@fox This "Training for AI" is just another version of selling your info to 3rd party.
Let's bet that a year from now, those companies will be selling those data, whether it's in the form of training data, or trained models to 3rd parties.
Even the fucking mental health and suicide hotline apps are selling your data to whatever the fuck AI / 3rd party advertisers
@fox Bullshit explanations aside, what they do is still use their users' data, irrespective of whether they hide their tracks after the fact; and as per the GDPR, this use requires prior information and prior consent collection -- i.e., opt-in. Any other way is in breach of the GDPR. If you're in Europe, ask them to provide you with proof that you were informed and consented before the fact.
@fox what a bunch of neo-luddites author and people in replies are. AI will learn on all of us and will make most of us useless. And you can do nothing against progress, but complain
@fox This feels like a case of something that isn't actually legal and they're just counting on people to not take it to court. I'm no expert mind you, but I think we haven't reached the point it's actually legal to hold people's data hostage against their expressly stated will.
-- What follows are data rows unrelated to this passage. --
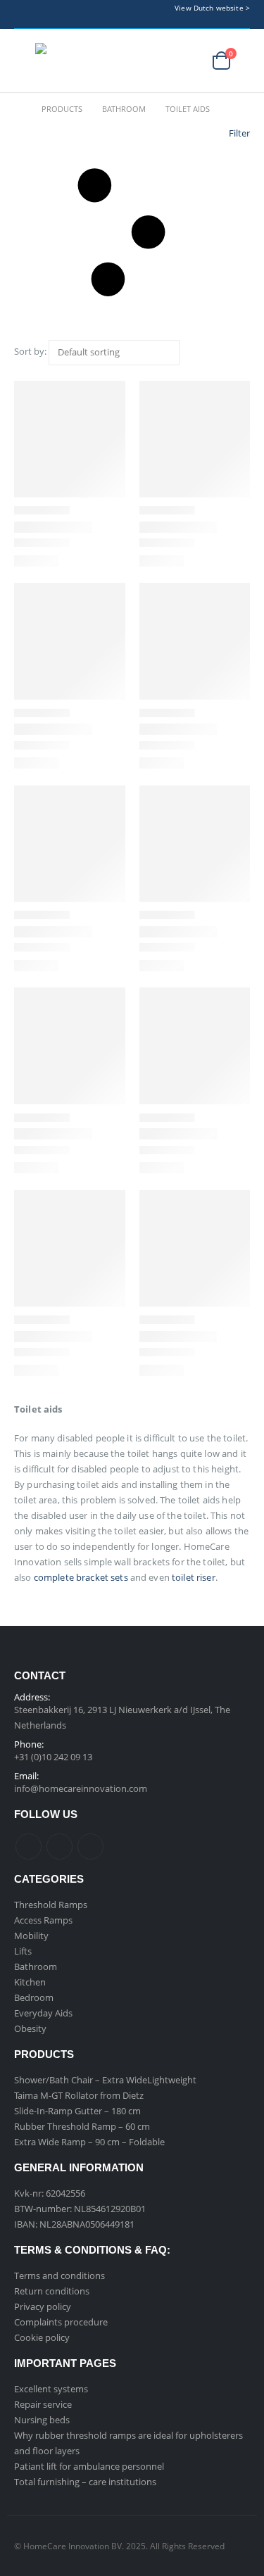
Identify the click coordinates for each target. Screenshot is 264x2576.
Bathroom (35, 1966)
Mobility (31, 1935)
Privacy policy (42, 2306)
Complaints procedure (61, 2322)
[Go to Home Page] (18, 109)
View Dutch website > (212, 8)
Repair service (43, 2404)
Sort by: (30, 351)
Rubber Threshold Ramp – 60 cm (82, 2126)
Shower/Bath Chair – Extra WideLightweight (105, 2079)
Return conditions (51, 2291)
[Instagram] (155, 14)
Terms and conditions (59, 2275)
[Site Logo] (84, 60)
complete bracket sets (81, 1577)
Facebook (28, 1846)
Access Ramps (43, 1920)
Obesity (30, 2028)
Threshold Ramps (50, 1904)
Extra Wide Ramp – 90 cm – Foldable (89, 2141)
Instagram (90, 1846)
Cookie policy (42, 2337)
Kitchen (30, 1982)
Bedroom (34, 1997)
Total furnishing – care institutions (85, 2481)
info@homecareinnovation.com (80, 1788)
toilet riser (193, 1577)
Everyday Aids (43, 2013)
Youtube (59, 1846)
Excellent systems (51, 2388)
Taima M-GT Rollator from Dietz (79, 2095)
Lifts (23, 1951)
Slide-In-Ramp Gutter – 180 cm (77, 2110)
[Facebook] (112, 14)
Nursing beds (42, 2419)
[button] (24, 60)
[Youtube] (134, 14)
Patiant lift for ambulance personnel (89, 2466)
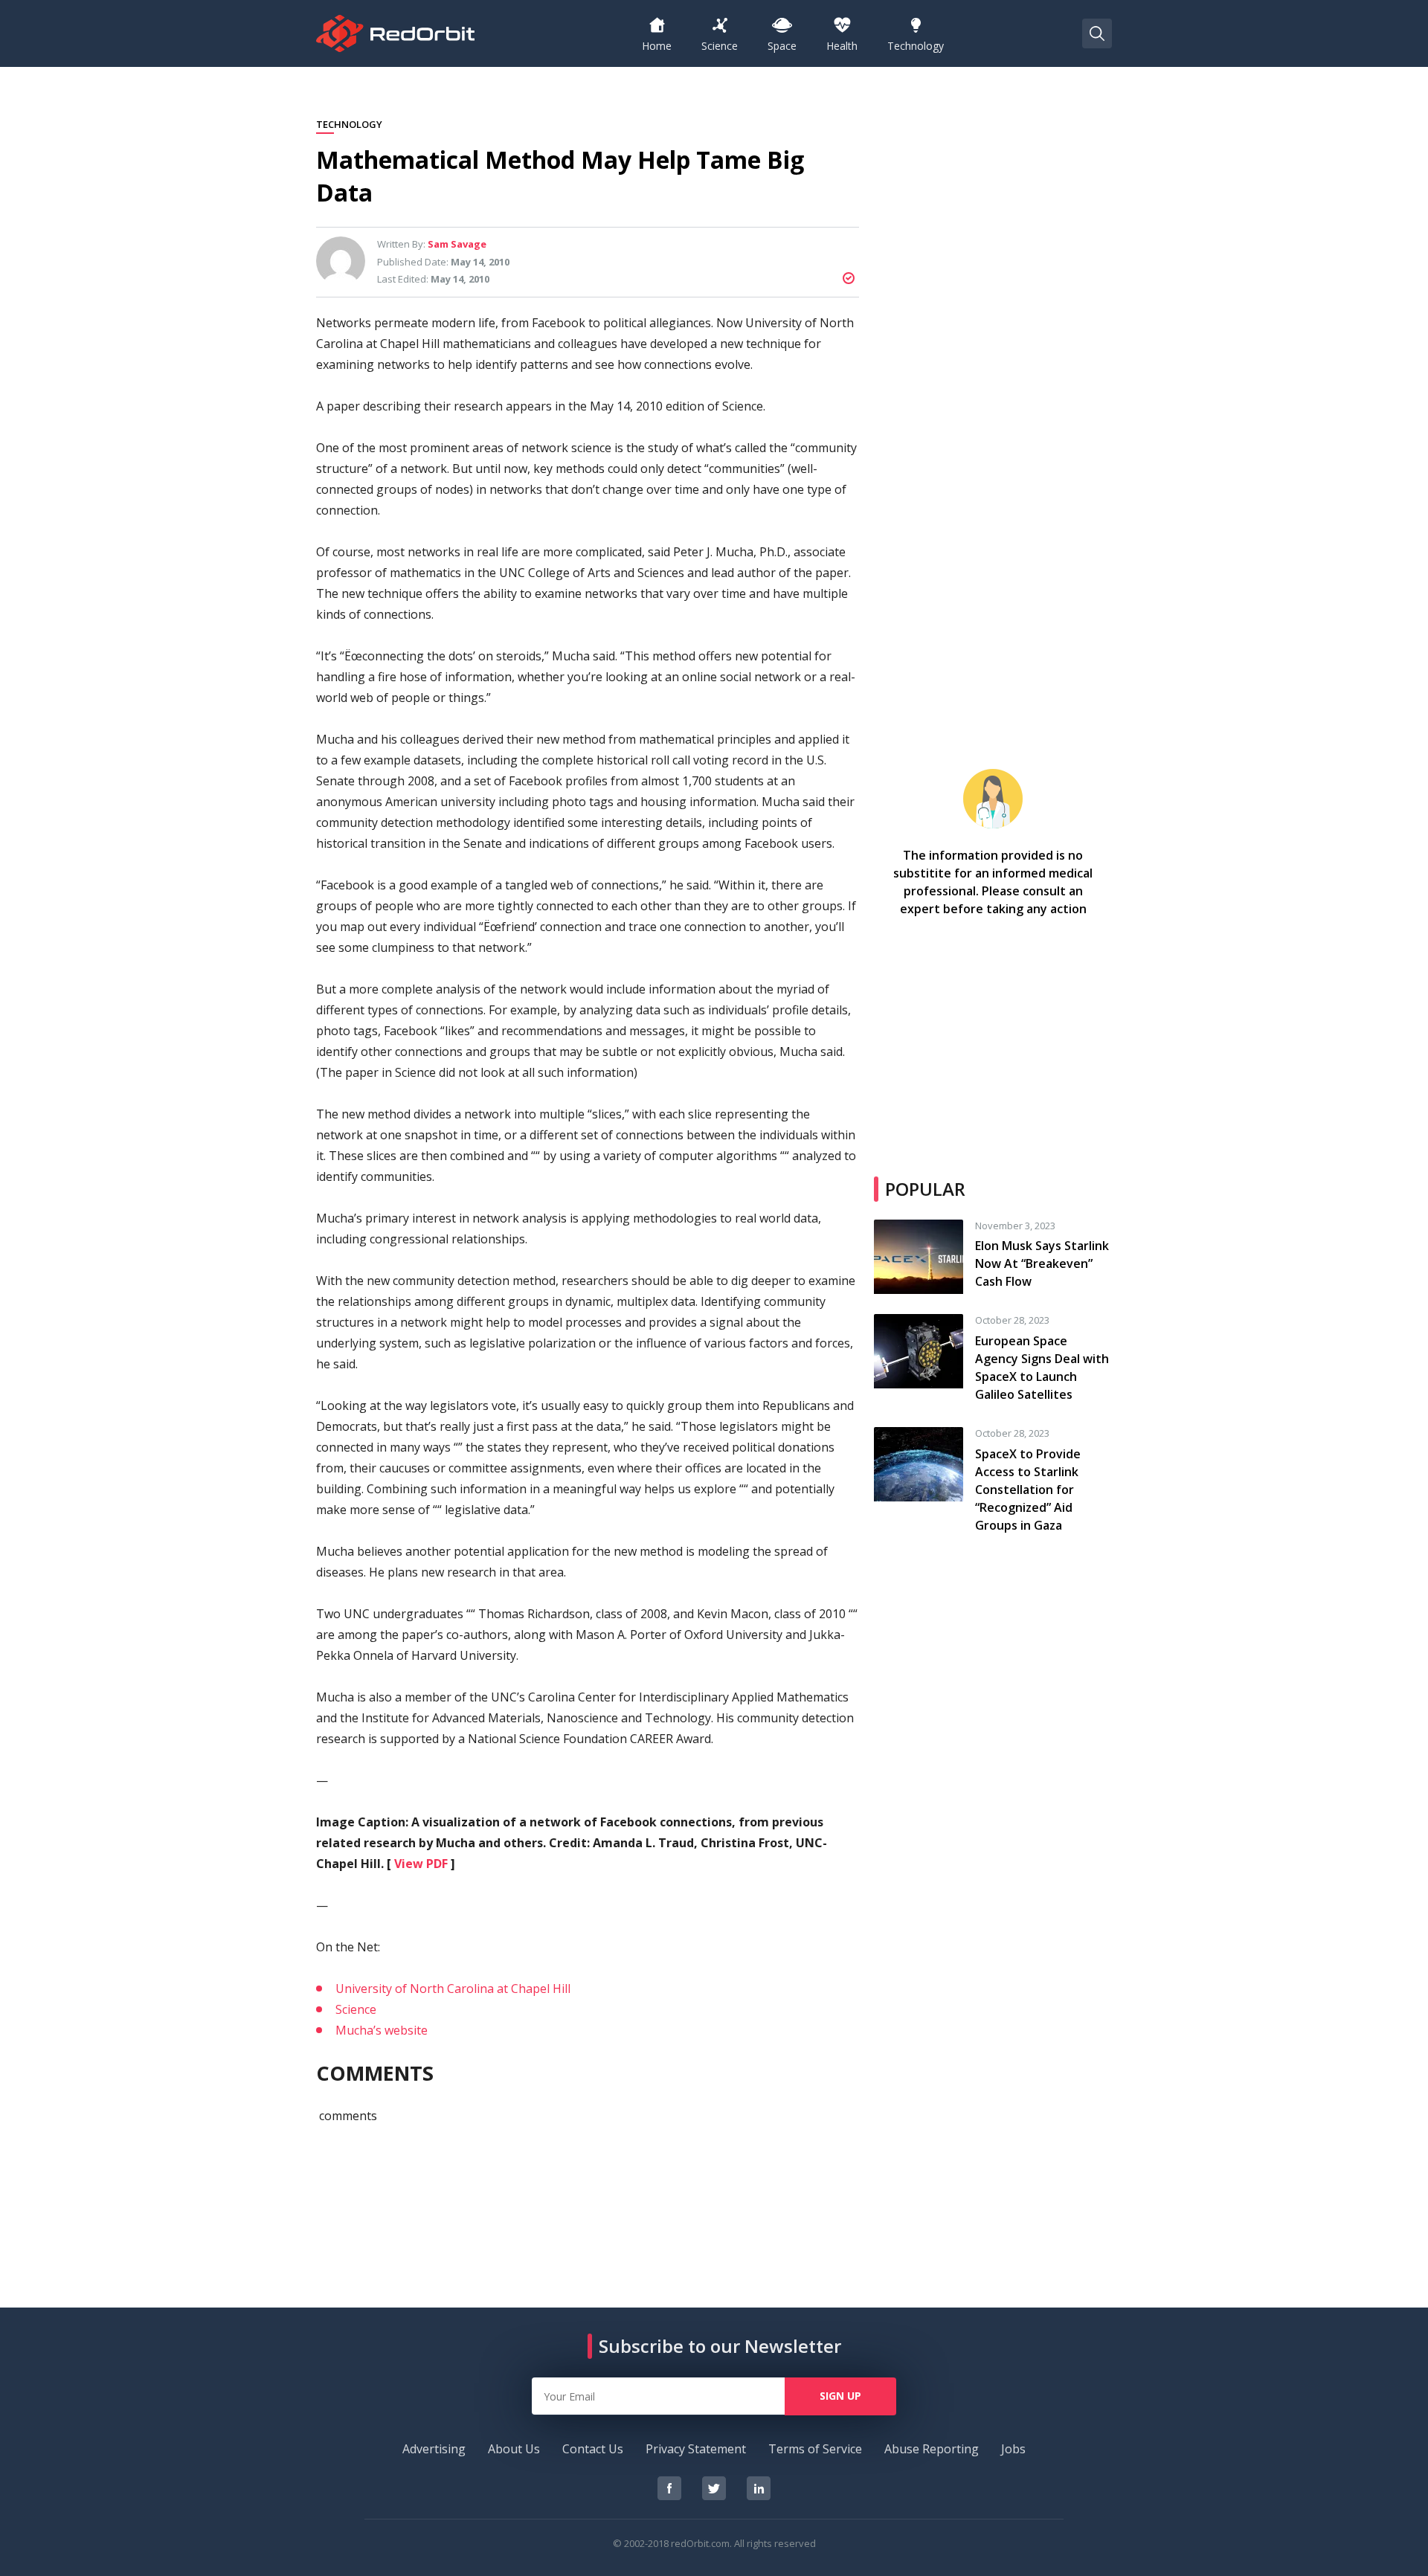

@fox I'm running into the same thing as I near publication of my own audiobook. Almost all of the big (non-Audible) markets say, "We publish through Findaway Voices!" Meanwhile Findaway uses content for machine learning. Rights holders can opt-out, but narrators can't.
@fox I feel like this isn't new though. Before training for AI, it was data gathering for analytical and marketing purposes. That's how most free services could offer what they did, and Grammerly was no different. I didn't trust them from the get-go, because if them offering it for free. As the old saying goes, "if you're not paying for the product, you are the product." That holds just as true now as it did 5+ years ago during the start of the "Big Data" craze.